MURRAY — The last time Calloway County Sheriff Sam Steger was discussing the findings of a state audit, he was reviewing a very positive report. 

On that particular occasion, the office of Kentucky State Auditor of Public Accounts Mike Harmon had not made a single comment when it came to the 2017 tax settlement for Steger’s office. On Monday, though, the ’17 financial statement audit had three, some of which are quite familiar to the veteran law enforcement official. 

“One I’m pretty sure is going to be lacking segregation of duties,” Steger said in addressing the report Monday afternoon. He was correct, as one of the findings was indeed “lacks adequate segregation of duties,” which Steger said, in layman’s terms, is saying that not enough people in the office are examining financial matters. 

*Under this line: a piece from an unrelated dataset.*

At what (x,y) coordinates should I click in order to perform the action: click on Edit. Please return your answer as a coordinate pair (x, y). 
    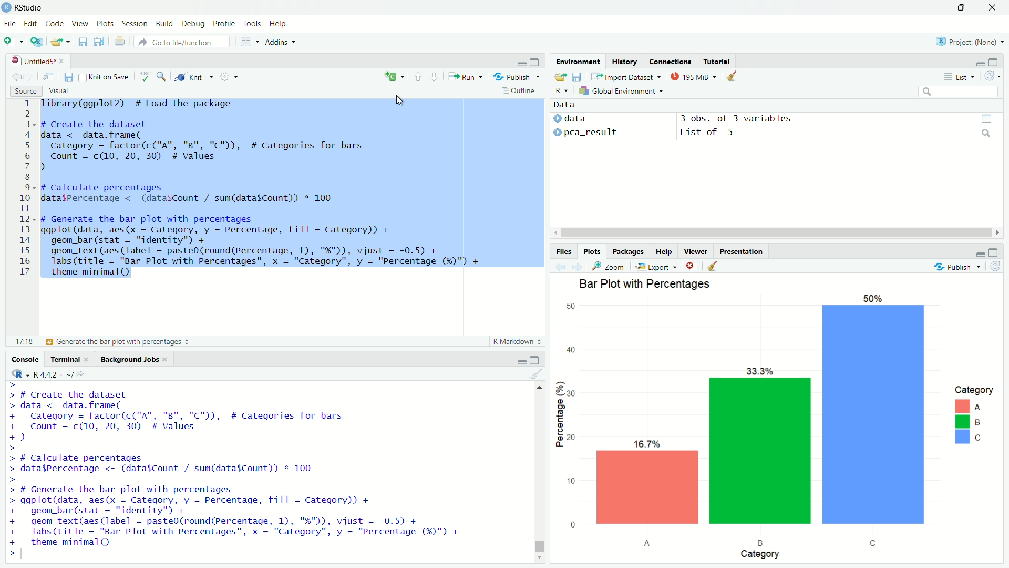
    Looking at the image, I should click on (32, 24).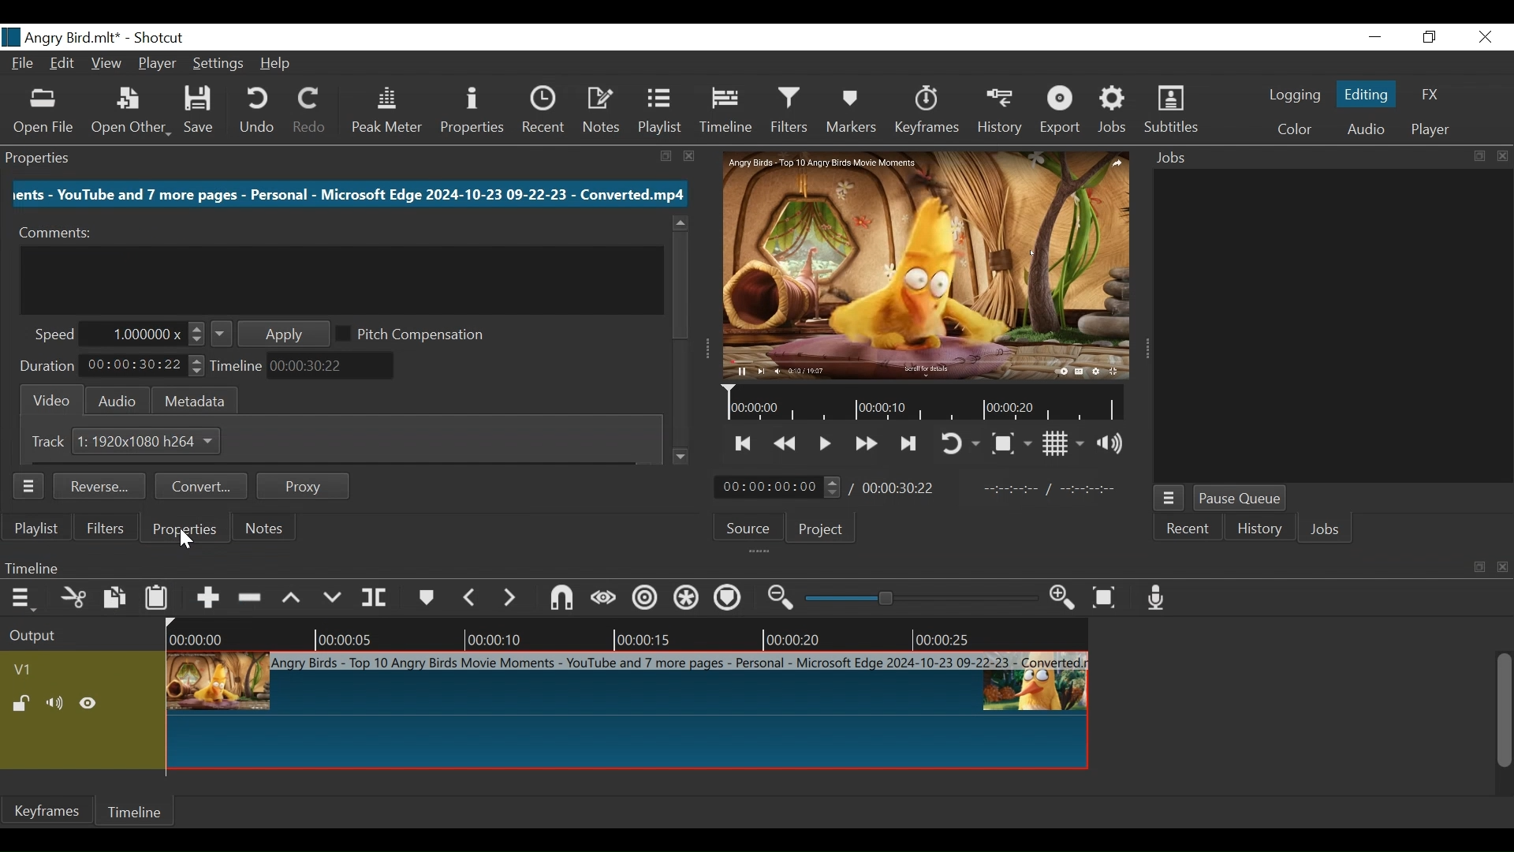 This screenshot has height=852, width=1514. Describe the element at coordinates (753, 567) in the screenshot. I see `Timeline menu` at that location.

“I have that one nearly every time and it’s because we lack the staff,” he said, comparing his situation to that of another agency whose audit report was revealed Monday, the Daviess County Sheriff’s Department, which serves a considerably larger population. He said it should not have been surprising that Daviess’ report showed no such issues. “I don’t have as many people looking over everything like those larger departments. We do the best we can.”

The second finding showed that Steger overspent his approved budget by $57,115, while a third finding showed that the maximum salary limit was overspent by $217,172. The report stated that the second finding noted that a budget amendment was obtained but it did not adequately cover all expenses. The report on the third finding said that the annual order setting the maximum amount for deputies and assistants included the employer Social Security and retirement match by mistake. 

Steger said the problems with Finding 3 have been corrected. He also said that when it comes to Finding 2, undetermined receipts and disbursements that spill over from one year to the early part of another can make tracking a budget difficult. 

“Here’s the bottom line. There is no money missing,” he said. “If we go over our budget, we work those problems out and our fiscal court is great about helping us out in situations like this. 

“Nobody likes to be written up. I certainly don’t. However, I think it is good that (Harmon’s office) does this because it can find where money is being misappropriated and that’s when things get really bad.”